#### Given entries ####
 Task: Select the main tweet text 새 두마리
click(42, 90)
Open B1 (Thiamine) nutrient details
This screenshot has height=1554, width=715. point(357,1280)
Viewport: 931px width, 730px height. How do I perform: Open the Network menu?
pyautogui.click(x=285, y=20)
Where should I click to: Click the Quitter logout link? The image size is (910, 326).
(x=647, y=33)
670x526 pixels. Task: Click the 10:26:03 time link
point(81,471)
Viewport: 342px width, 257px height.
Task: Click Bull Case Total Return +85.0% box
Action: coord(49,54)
####
#### Given entries ####
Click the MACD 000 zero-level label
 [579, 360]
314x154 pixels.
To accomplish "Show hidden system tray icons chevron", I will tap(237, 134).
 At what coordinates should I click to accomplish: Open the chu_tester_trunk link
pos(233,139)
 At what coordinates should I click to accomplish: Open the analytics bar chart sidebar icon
####
#### Given entries ####
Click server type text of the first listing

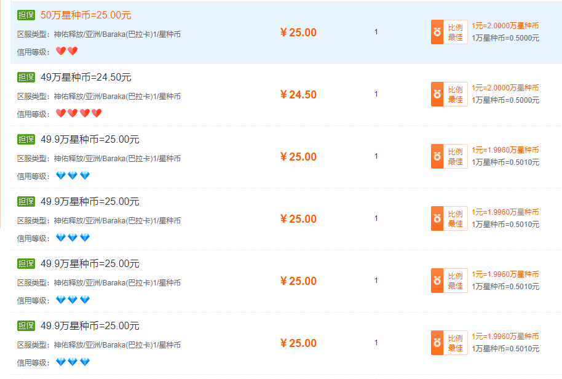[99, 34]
####
● **Task to carry out**: Within the listing above, extract exactly the lines from the line with "Click the MACD 000 zero-level label" to the line with "chart sidebar icon", the two named lines included, and no others.

● **Written response**:
Click the MACD 000 zero-level label
 [579, 360]
314x154 pixels.
To accomplish "Show hidden system tray icons chevron", I will tap(237, 134).
 At what coordinates should I click to accomplish: Open the chu_tester_trunk link
pos(233,139)
 At what coordinates should I click to accomplish: Open the analytics bar chart sidebar icon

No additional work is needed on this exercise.